SELECTED PASSAGE →

Keywords: body mass index, clinical prediction rule, genome-wide association study, penalized regression models, variable selection
Introduction
With the development of genotyping technologies, many disease-related genetic variants have been verified by genome-wide association studies (GWASs). Diagnosis and disease risk prediction from the utilization of the genetic variants have improved even further [1]. Direct-to-consumer genetic companies, such as 23andME (http://www.23andme.com/) and Pathway Genomics (https://www.pathway.com/), provide personal genome information services. For example, the BRCA1 and BRCA2 genes play important roles in breast cancer diagnosis and clinical treatment [2,3]. While several disease prediction studies have been conducted using disease-related genetic variants, there are some limitations to disease risk prediction. It becomes difficult to construct a disease risk prediction model, because there are typically a larger number of genetic variants than the number of individuals in the “large p small n” problem. Also, the effect size of genetic variants for most complex human diseases is small, and missing heritability exists [4]. Moreover, some loss of statistical power to identify significant associations is caused by the correlating single-nucleotide polymorphisms (SNPs) due to linkage disequilibrium (LD) [5]. Multicollinearity due to high LD among SNPs causes high variance of coefficient estimates. In order to solve these issues, various statistical approaches have been recently proposed.
Initially, a gene score (GS) was computed using statistical models for disease risk prediction [6,7,8]. These risk prediction models were created from GSs by summing up the marginal effect of each disease-associated genetic variant. Several studies have shown that GS is useful for risk prediction [9]. However, the accuracy of the risk prediction is poor when joint effects exist between multiple genetic variants [10,11].
Building a risk prediction model using multiple SNPs is an effective way to improve disease risk prediction. Multiple logistic regression (MLR) is one of the typical traditional approaches. Several studies have shown the usefulness of an MLR-based approach for creating disease risk prediction models [12,13,14]. However, the parameter estimation of MLR becomes unstable, and the predictive power of the risk prediction model decreases if there is high LD among SNPs.

TASK INSTRUCTIONS →
**a.** From the passage on genetic risk prediction, write out the text starting with "Initially, a gene" and going on through "LD among SNPs.".
**b.** In one to three sentences, explain why the passage on genetic risk prediction says it is difficult to construct a disease risk prediction model.
**c.** Decide whether each statement agrees with the passage on genetic risk prediction. Answer yes or no for each, and quote the passage's deciding words.
(i) Gene score models are built by summing the marginal effect of each disease-associated genetic variant.
(ii) For most complex human diseases, genetic variants have a large effect size.
(iii) Parameter estimation in multiple logistic regression stays stable when there is high LD among SNPs.

DATA PROVIDED →
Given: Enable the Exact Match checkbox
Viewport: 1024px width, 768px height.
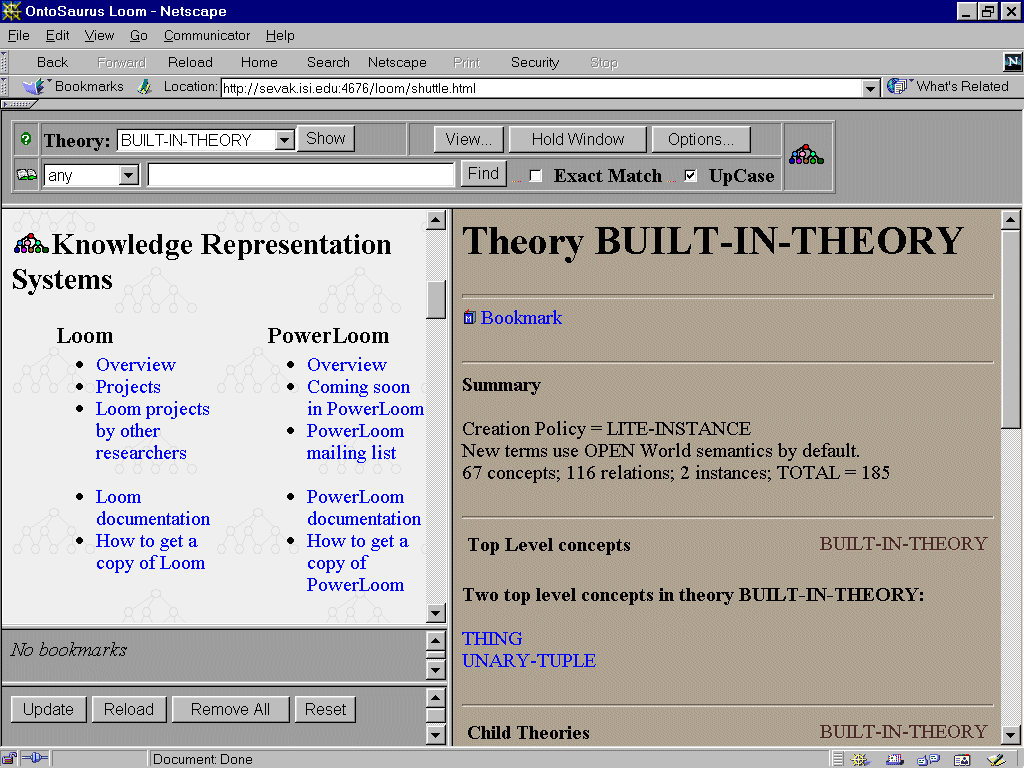Looking at the screenshot, I should (x=536, y=176).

SOLUTIONS TO EACH TASK →
**a.**
Initially, a gene score (GS) was computed using statistical models for disease risk prediction [6,7,8]. These risk prediction models were created from GSs by summing up the marginal effect of each disease-associated genetic variant. Several studies have shown that GS is useful for risk prediction [9]. However, the accuracy of the risk prediction is poor when joint effects exist between multiple genetic variants [10,11].
Building a risk prediction model using multiple SNPs is an effective way to improve disease risk prediction. Multiple logistic regression (MLR) is one of the typical traditional approaches. Several studies have shown the usefulness of an MLR-based approach for creating disease risk prediction models [12,13,14]. However, the parameter estimation of MLR becomes unstable, and the predictive power of the risk prediction model decreases if there is high LD among SNPs.

**b.** It is difficult because there are typically a larger number of genetic variants than the number of individuals. The passage calls this the "large p small n" problem.

**c.**
(i) Yes: "These risk prediction models were created from GSs by summing up the marginal effect of each disease-associated genetic variant."
(ii) No: "the effect size of genetic variants for most complex human diseases is small"
(iii) No: "the parameter estimation of MLR becomes unstable, and the predictive power of the risk prediction model decreases if there is high LD among SNPs"